Saved entries:
################
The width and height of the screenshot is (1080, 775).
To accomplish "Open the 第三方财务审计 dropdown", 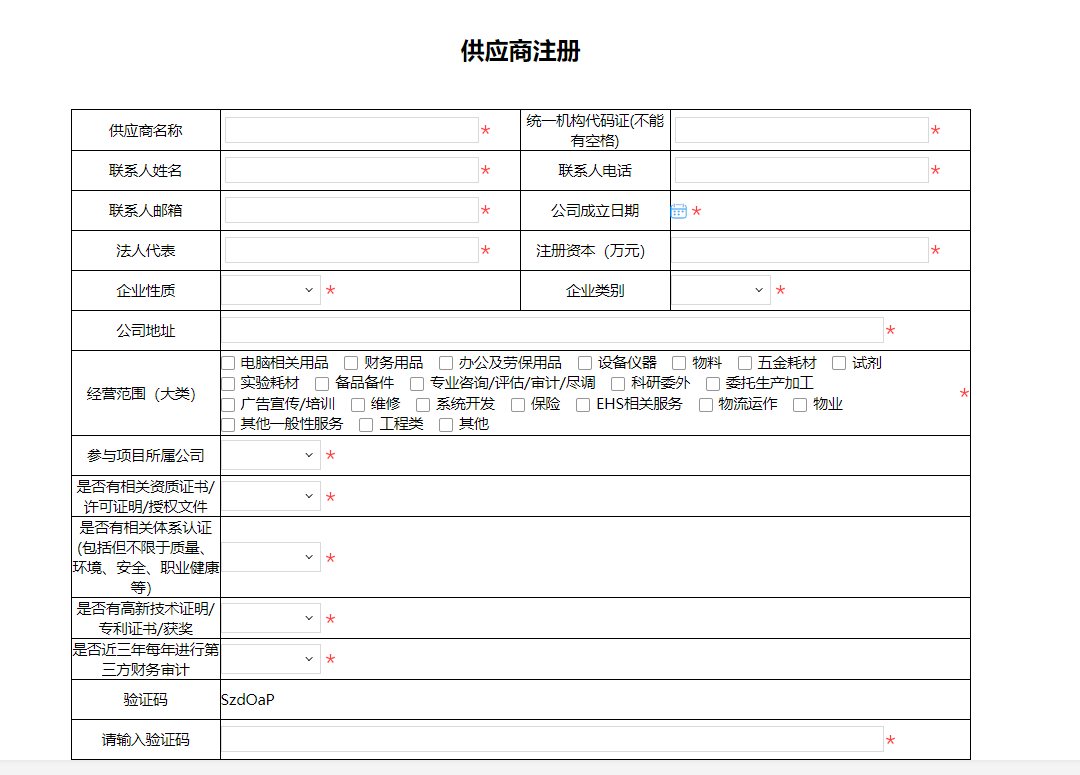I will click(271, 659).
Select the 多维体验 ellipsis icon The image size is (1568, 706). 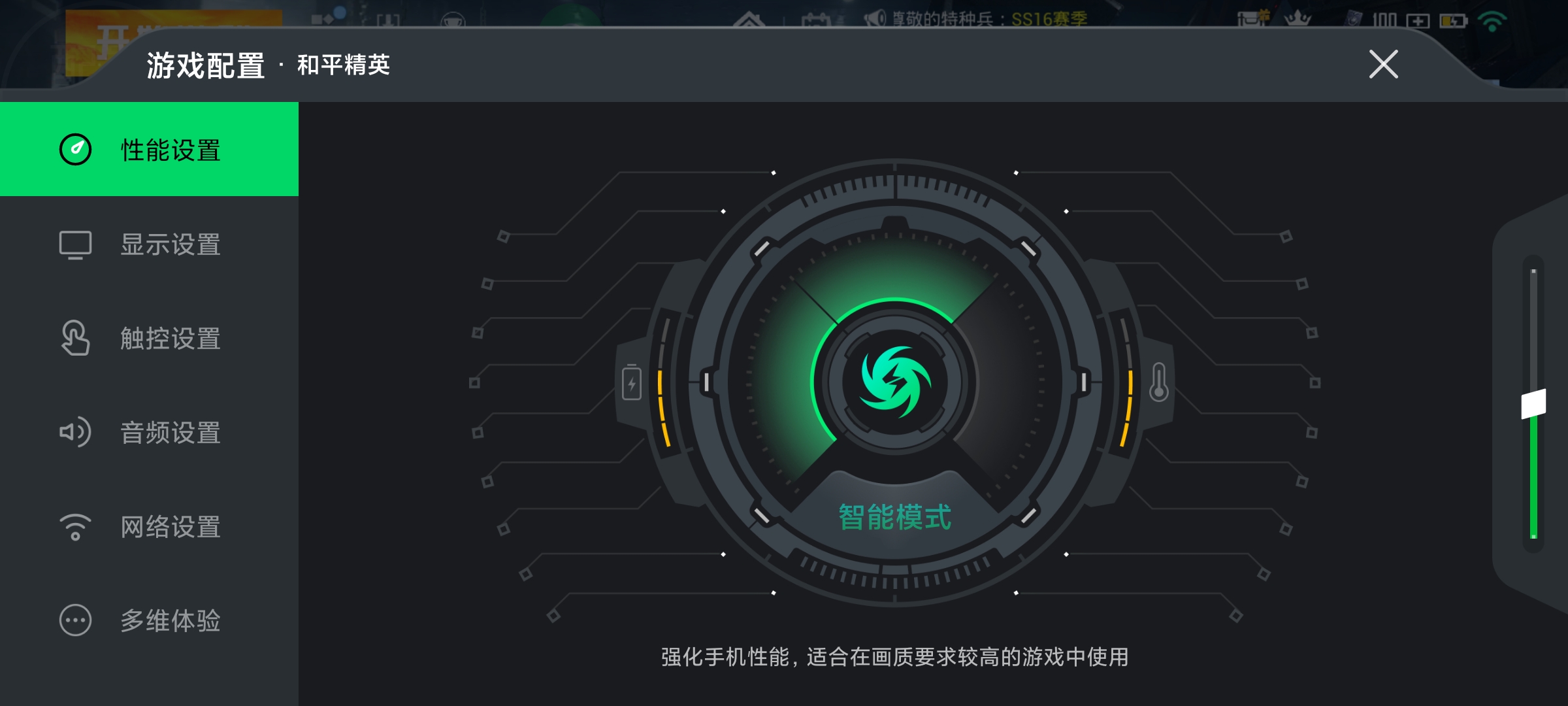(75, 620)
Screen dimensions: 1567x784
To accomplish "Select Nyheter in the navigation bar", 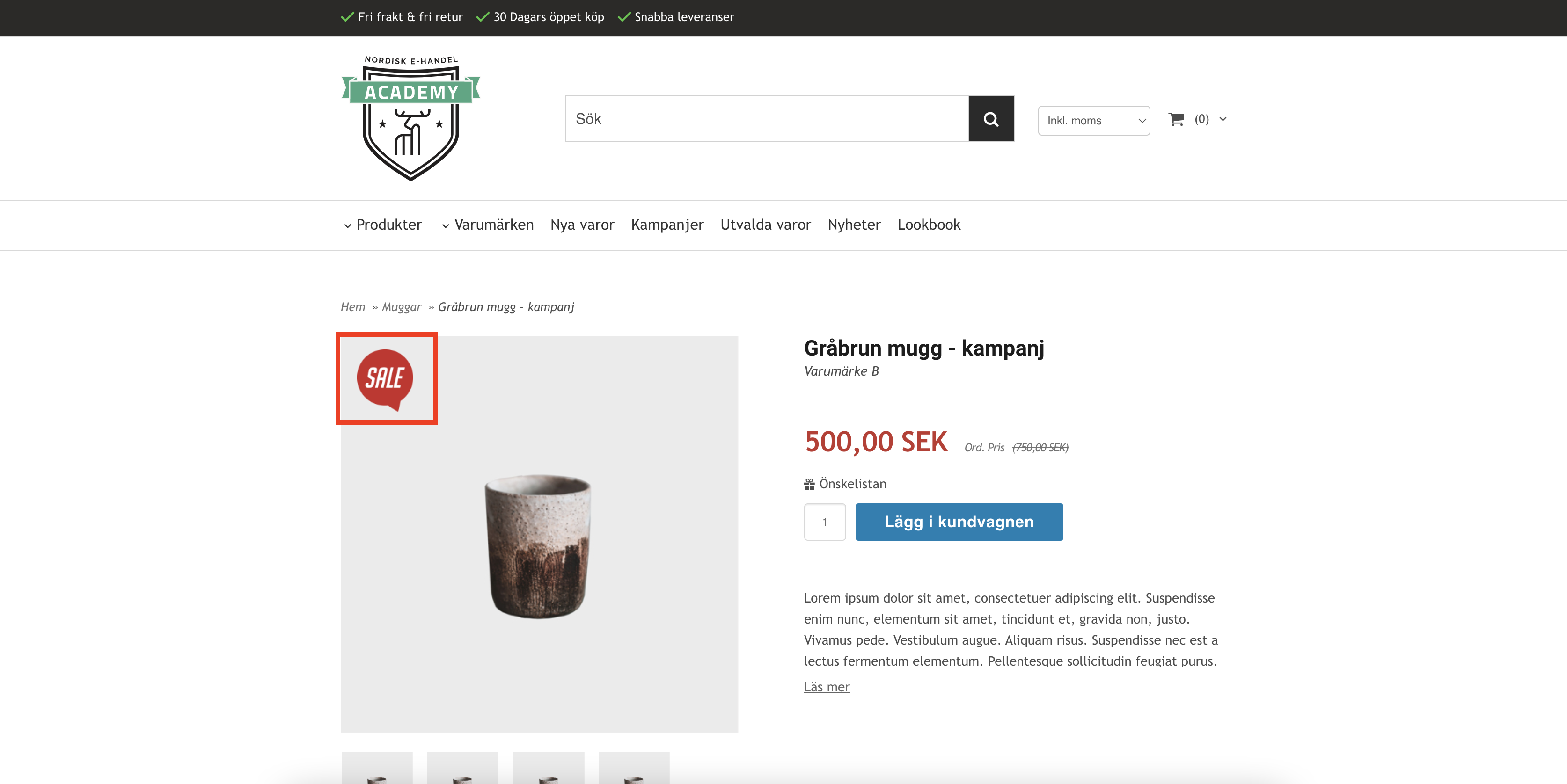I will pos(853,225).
################
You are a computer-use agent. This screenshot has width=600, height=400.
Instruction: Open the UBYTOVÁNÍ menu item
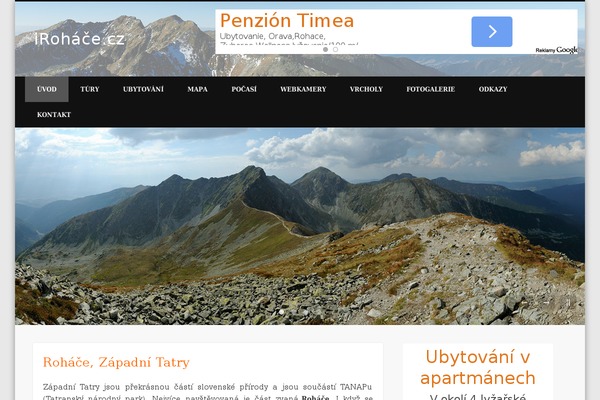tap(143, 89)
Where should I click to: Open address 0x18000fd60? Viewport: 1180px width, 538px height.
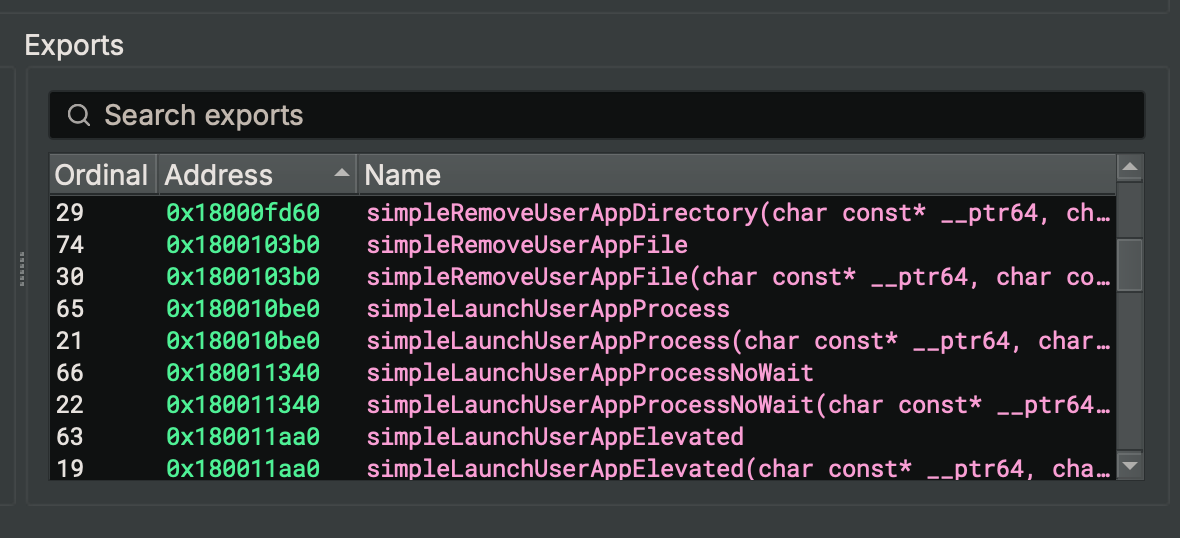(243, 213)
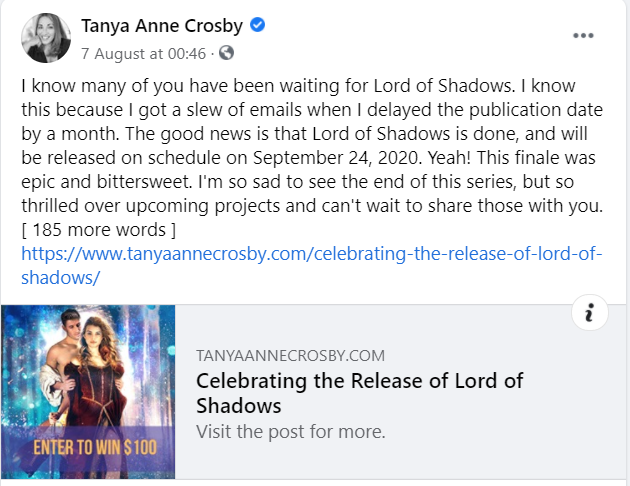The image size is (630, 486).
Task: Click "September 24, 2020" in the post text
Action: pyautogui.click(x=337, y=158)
################
Scan the lines above, and whenever one holds the string "screenshot", copy it.

The width and height of the screenshot is (1080, 775).
You are a computer-use agent. This screenshot has width=600, height=400.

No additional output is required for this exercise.